GIVEN REQUEST 1: Copy word for word the part of the PLA+ filament article starting at "PLA+ is not" and ending at "PLA is fine.".
GIVEN REQUEST 2: Write the next part of the article comparing PLA and PLA+ filament, picking up after its last sentence.

PLA+ is not a single material — it is a marketing term each filament brand applies to a slightly different reformulation of standard PLA. Polymaker PolyLite PLA+, eSun PLA+, and Sunlu PLA+ are three different chemical recipes labeled with the same plus sign. After running 12 spools side by side in 2026, the practical takeaway is: PLA+ from a tier-1 brand delivers 30–60% more impact strength than the same brand’s standard PLA, prints 5–10 °C hotter, and costs $3–8 more per kilogram. For functional parts that need toughness, PLA+ is worth the price. For decorative prints, standard PLA is fine.
This article compares the actual mechanical and printing differences between PLA and PLA+ across brands, identifies which brand of PLA+ delivers the biggest strength jump, and explains where the marketing claims diverge from real-world test results. It is the comparison companion to our filament hub guide.

MATERIAL PROVIDED:
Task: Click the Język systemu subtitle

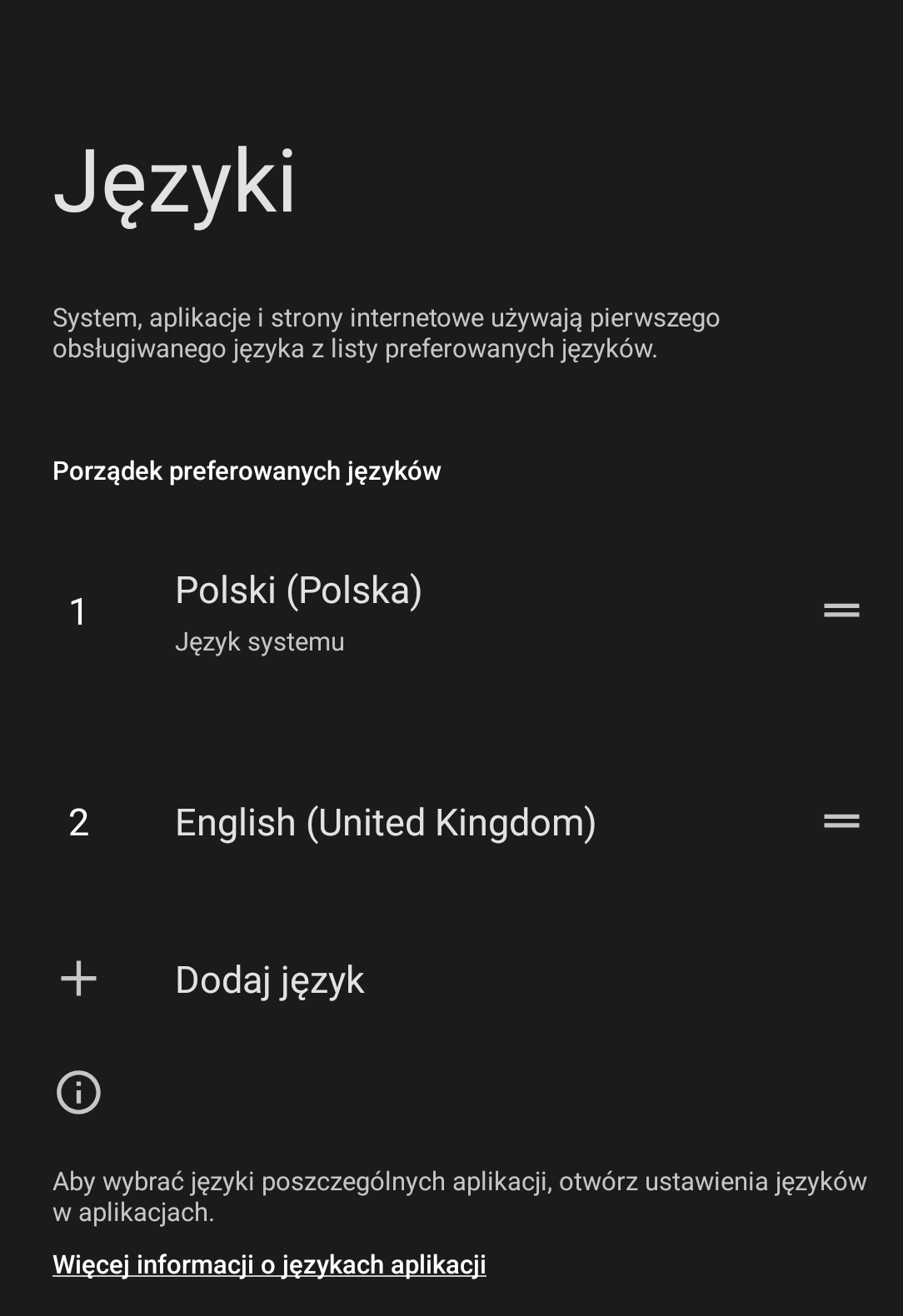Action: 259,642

...

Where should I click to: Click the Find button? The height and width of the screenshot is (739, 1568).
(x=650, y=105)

TASK ANSWER 1:
PLA+ is not a single material — it is a marketing term each filament brand applies to a slightly different reformulation of standard PLA. Polymaker PolyLite PLA+, eSun PLA+, and Sunlu PLA+ are three different chemical recipes labeled with the same plus sign. After running 12 spools side by side in 2026, the practical takeaway is: PLA+ from a tier-1 brand delivers 30–60% more impact strength than the same brand’s standard PLA, prints 5–10 °C hotter, and costs $3–8 more per kilogram. For functional parts that need toughness, PLA+ is worth the price. For decorative prints, standard PLA is fine.

TASK ANSWER 2:
What “PLA+” Actually Means
PLA (polylactic acid) in its base form is brittle. A printed part snaps cleanly under impact load — useful for cosplay props that should break on stress, frustrating for jigs, brackets, and tools. To address this, filament manufacturers blend additional polymers, plasticizers, or impact modifiers into the base PLA and rebrand the result as PLA+, PLA Pro, Tough PLA, or PLA Plus depending on the company. There is no industry standard for what “+” includes; each brand chooses its own additive package.
The result is significant variation. Polymaker PolyLite PLA+ uses a proprietary toughening copolymer and prints at 220 °C with measurable impact-strength gains. eSun PLA+ uses a different additive package, prints at 215 °C, and shows different mechanical behavior. Sunlu PLA+ leans more on plasticizers, prints almost identically to its standard PLA, and shows smaller strength gains. The marketing label does not predict the mechanical result — only the brand and formulation do. Our brand review covers brand-by-brand testing.
Impact Strength: The Real Difference
Impact strength is the property PLA+ targets. Standard PLA breaks at low impact loads — drop a printed bracket on concrete and it shatters. PLA+ flexes more before failing and absorbs more energy in the failure. The numerical difference matters for parts under load, and is the only reason to pay the price premium.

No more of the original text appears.